The quality assurance and sustenance is closely connected with four important attributes, viz., Contextualization, Institutionalization, Internalization and Implementation. The Contextualization requires the quality education in the broader context of real life situation, while the institutionalization requires the educational institutions to make quality ensuring process as an integral part of their activity. Making quality as one’s habit and nature and not as a strategy comes under internalization. Implementation focuses on paying attention to details and emphasizing on performance rather than promise, of course, with efficiency and effectiveness. These issues require the various stakeholders in education to play unique but complementary roles to ensure quality education.

Role of Stakeholders

The prominent stakeholders in the field of education are:

Government, Management, Teaching Faculty, Student community, Parents/Society

The role of Government in quality assurance and sustenance is to create and promote a conducive environment for promoting and regulating education in the country. The focal points for this role include policies, planning, resource allocation and governance. The role of management concentrates on institutionalization for quality culture and for this purpose; it has to develop the necessary beliefs, behaviors and procedures. Moreover, the management has to develop the adequate infrastructure, both physical and mental covering vision, sincerity of purpose, purity of heart and mind and conviction of doing the best. Competence, strong commitment and full inclination towards internalization are a must in the role of the faculty. In other words, the teaching pedagogy, the contents of the subject and the method of evaluation should be very strong and effective, not due to compulsion but should be a voluntary regular habit or as a way of life. No amount of quality can be improved and sustained unless it is routinely felt by the students, the ultimate direct beneficiaries. Therefore, the role of students in quality education emphasizes the full realization about the right to quality education and their responsibility towards effective learning. It hardly needs to be emphasized that quality education does contribute substantially to the society and the parents. As such, they are required to play a complementary role to make the campaign of quality education a success. The role of all the stakeholders requires a holistic and integrated approach for strengthening comradeship, building partnerships and striking mutual cooperation. But, the scanning of the roles of these stakeholders is left much to be desired which are not far to seek.

Prominent Reasons

The scanning of the roles of the stakeholders results in to the following prominent lapses which have become the reasons for remaining far behind the goal of achieving quality education in general and management education in particular as outlined below:

-In the process of transformation, quantitative measurement prevails.
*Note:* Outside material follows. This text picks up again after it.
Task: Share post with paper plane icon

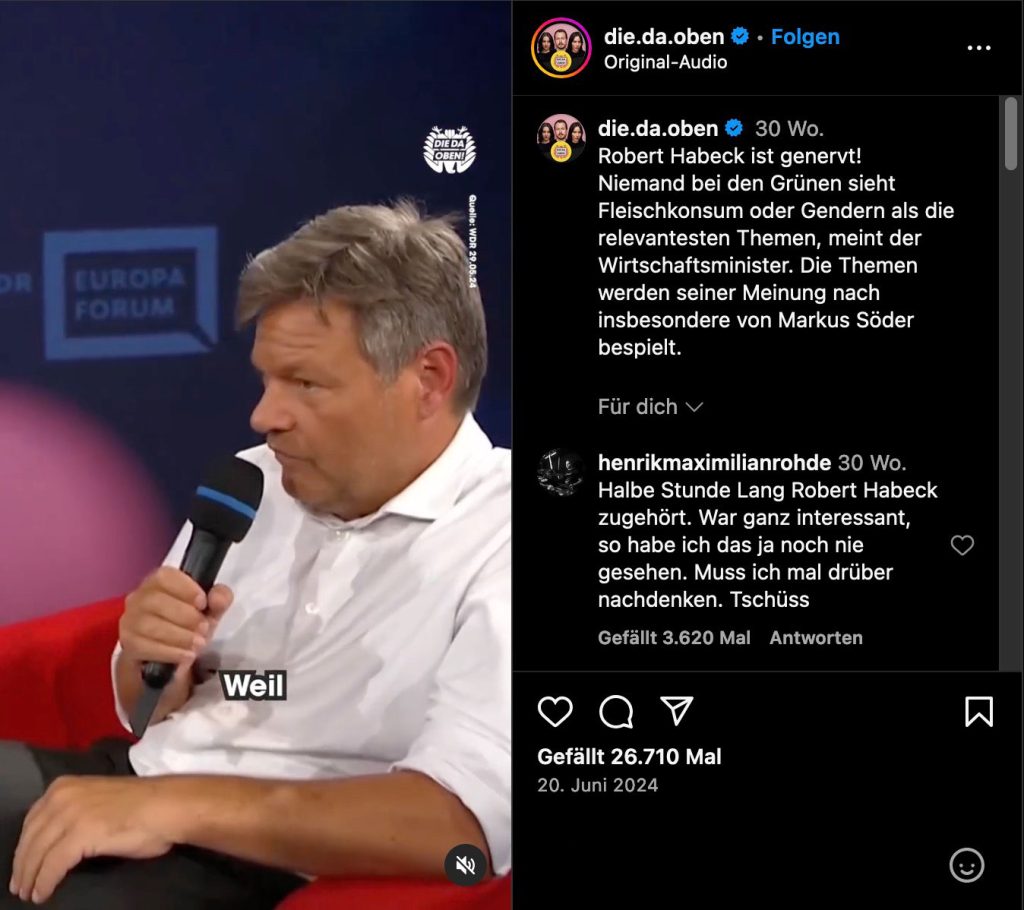Action: [x=677, y=711]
-While developing the culture for education, commercial considerations largely prevail over ethical and moral values and therefore strong character building and objective functioning remained far from reality.
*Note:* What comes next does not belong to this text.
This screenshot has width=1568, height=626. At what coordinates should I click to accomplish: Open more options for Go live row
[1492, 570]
-The role of government, management and the faculty is very frequently checkered by the different types of pressure groups having conflicting vested interests.
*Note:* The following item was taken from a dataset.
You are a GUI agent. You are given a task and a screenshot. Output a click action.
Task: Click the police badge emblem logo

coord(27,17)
-As a part of the implementation package, there has been a little recognition of quality for motivation.

-Particularly for professional and higher education which requires reasonable selective approach has not resisted to the demand for mass education.

-The various stakeholders widely have to submit the sense of complacency and self centered approach and attitude.

-Lastly we talk of public accountability which has to be effective but the public accountability in practice is very weak.

In the above context, one would like to conclude that the quality has to be properly perceived and understood and for assuring and sustaining quality education, the holistic and integrated role of the stakeholders is indispensable. There is much to be desired in achieving the ultimate goal of quality education in the present era.